Securities and Exchange Commission (SEC) Chair Mary Jo White Securities and Exchange Commission (SEC) Chair Mary Jo White Carolyn Kaster/AP

The Securities and Exchange Commission’s organizational culture is “not constructive and could hinder its ability to effectively fulfill its mission,” the Government Accountability Office reported on Thursday.

Interviews with current and past employees as well as third-party studies pointed to “low morale, distrust of management, and the compartmentalized, hierarchical, and risk-averse nature of the organization,” GAO found.

Discussions and focus groups with 129 accountants, attorneys and economists in Washington and in the field revealed that “more than half of nonsupervisory staff and about 43 percent of supervisory staff disagreed that employee morale is generally high most of the time,” the report stated.

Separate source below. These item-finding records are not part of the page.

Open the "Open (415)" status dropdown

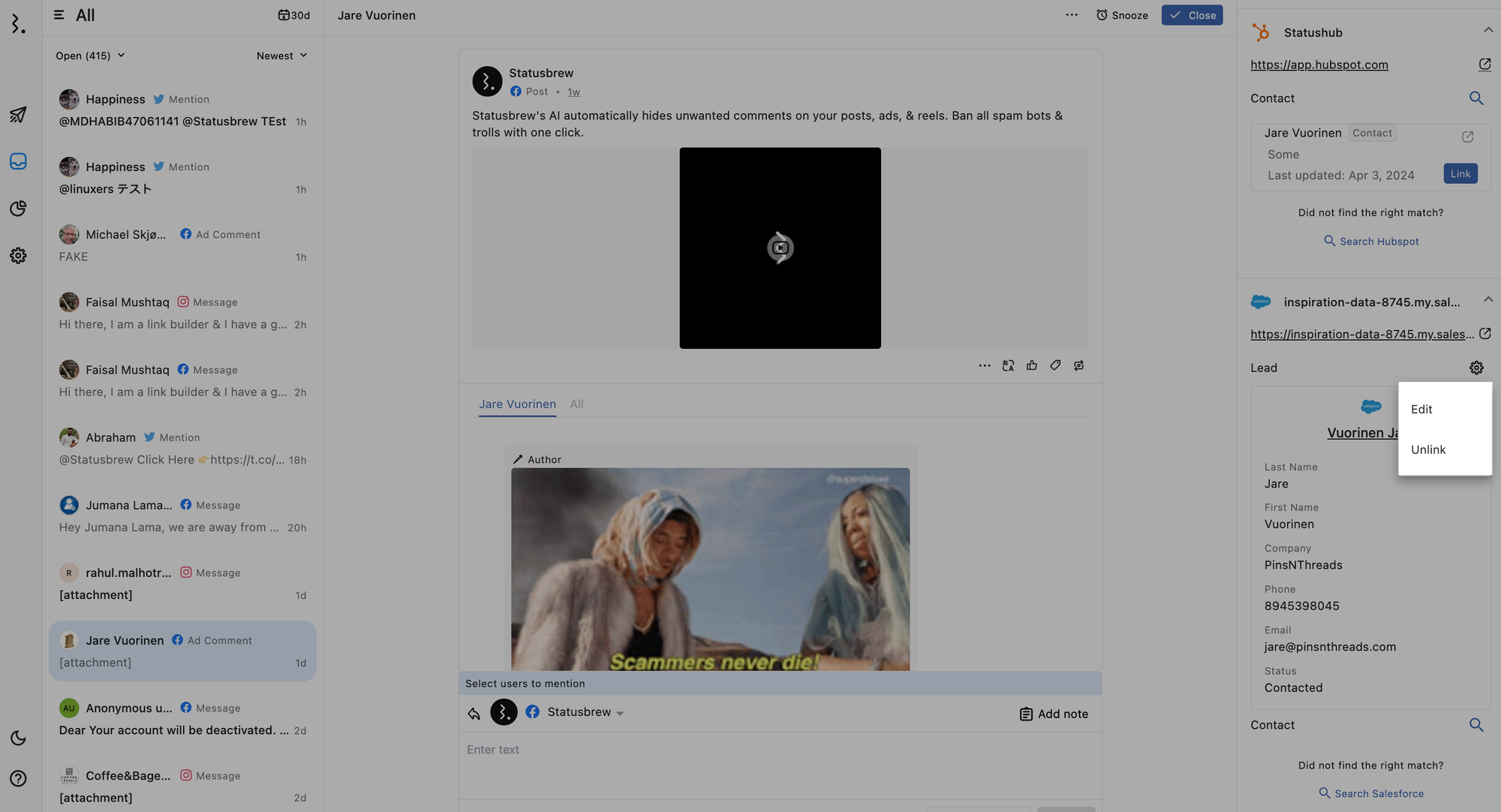(89, 55)
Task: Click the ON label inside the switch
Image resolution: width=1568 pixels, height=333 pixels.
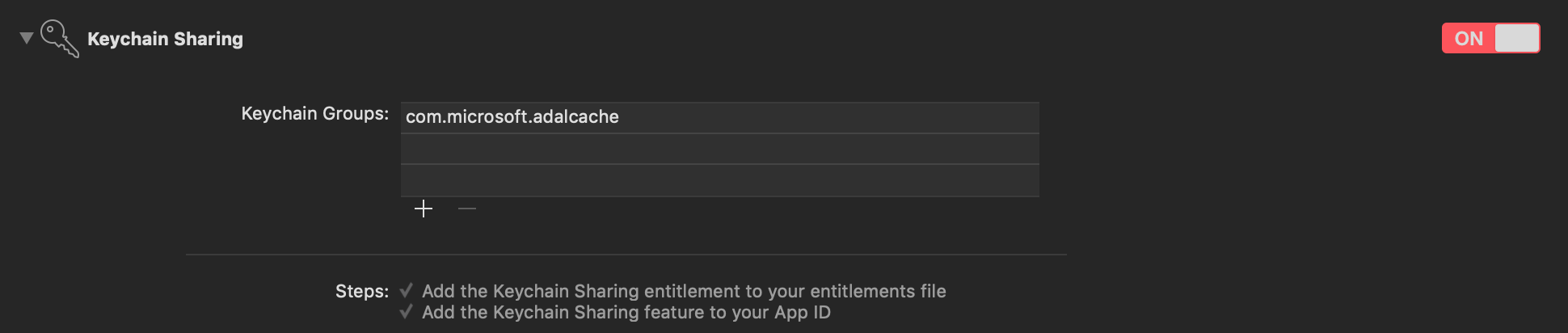Action: (1469, 39)
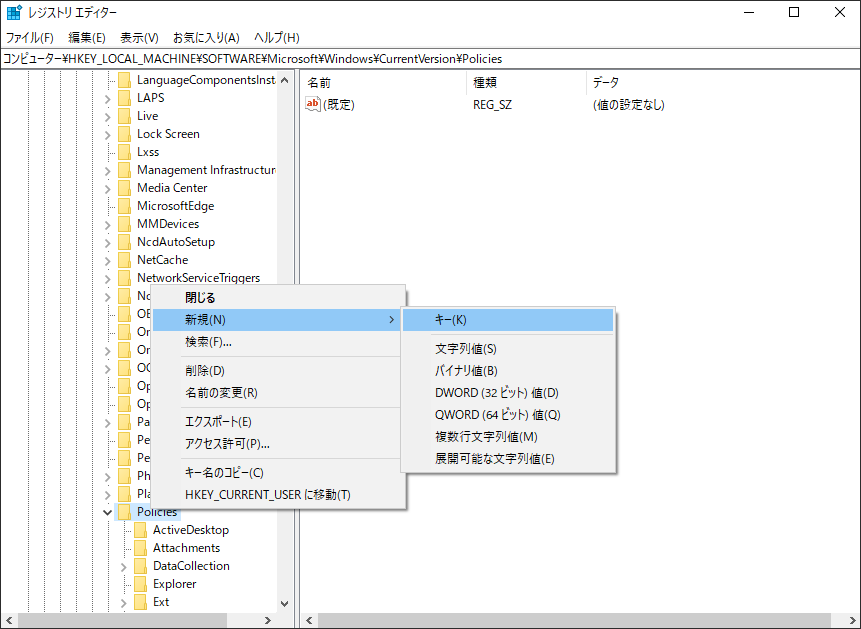Viewport: 861px width, 629px height.
Task: Click the folder icon next to Media Center
Action: click(x=127, y=187)
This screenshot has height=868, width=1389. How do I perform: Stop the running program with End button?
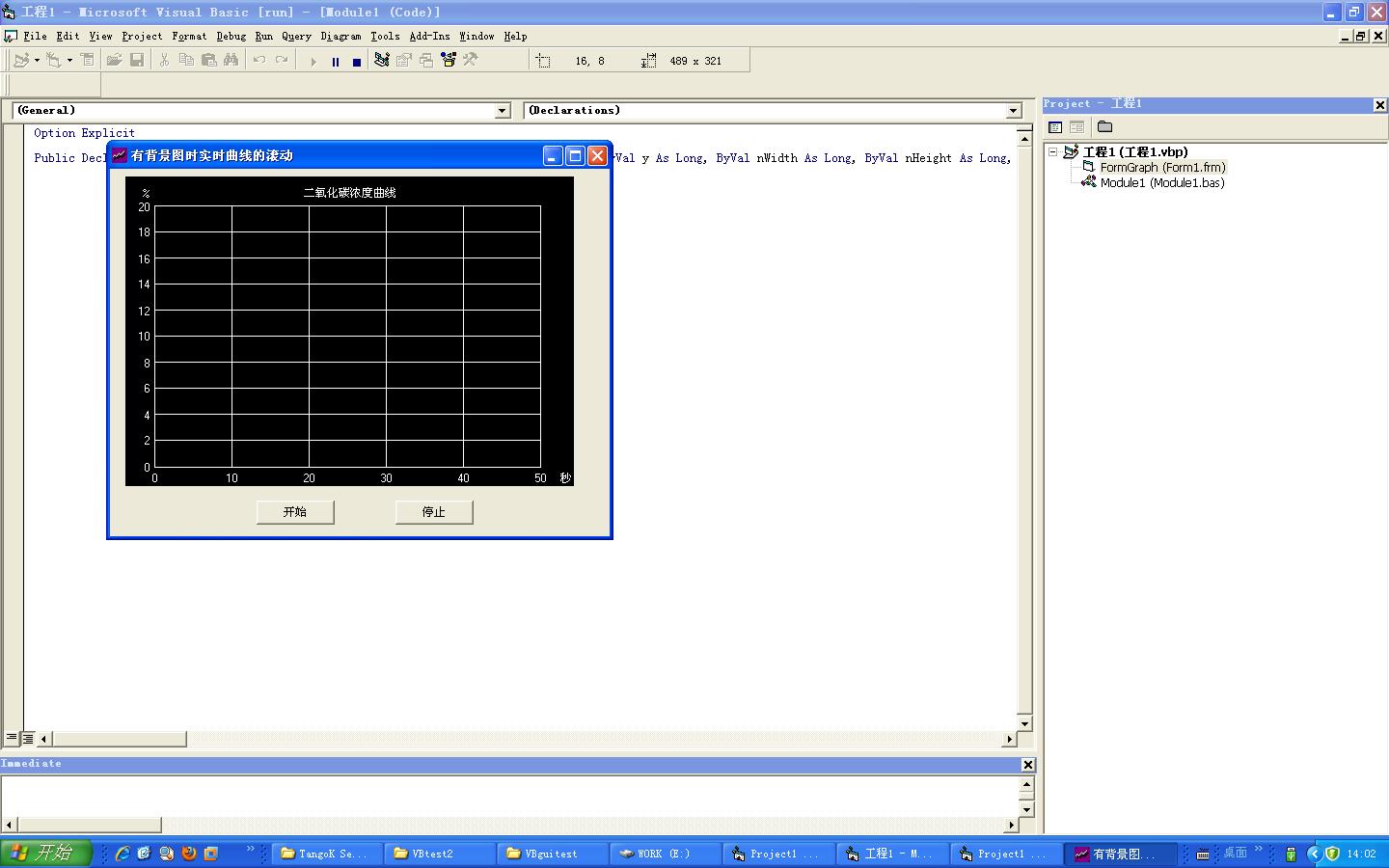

The SEC ranked 19th of 22 similarly sized agencies in the Office of Personnel Management’s surveys on employee satisfaction and commitment.

The central problem, auditors said, is that “SEC has not consistently or fully implemented effective personnel management,” except for some components still in their early stages. The agency has not created a comprehensive workforce plan, the report said. Performance is not clearly linked to ratings, barriers to internal communication and collaboration persist, and personnel managers are not adequately held accountable, the auditor said.

GAO made seven recommendations to improve monitoring of workforce planning, to which the agency agreed.

The study was required under the 2010 Dodd-Frank Financial Reform law.

Former Justice Department financial crimes prosecutor Mary Jo White was sworn in as SEC chair on April 10.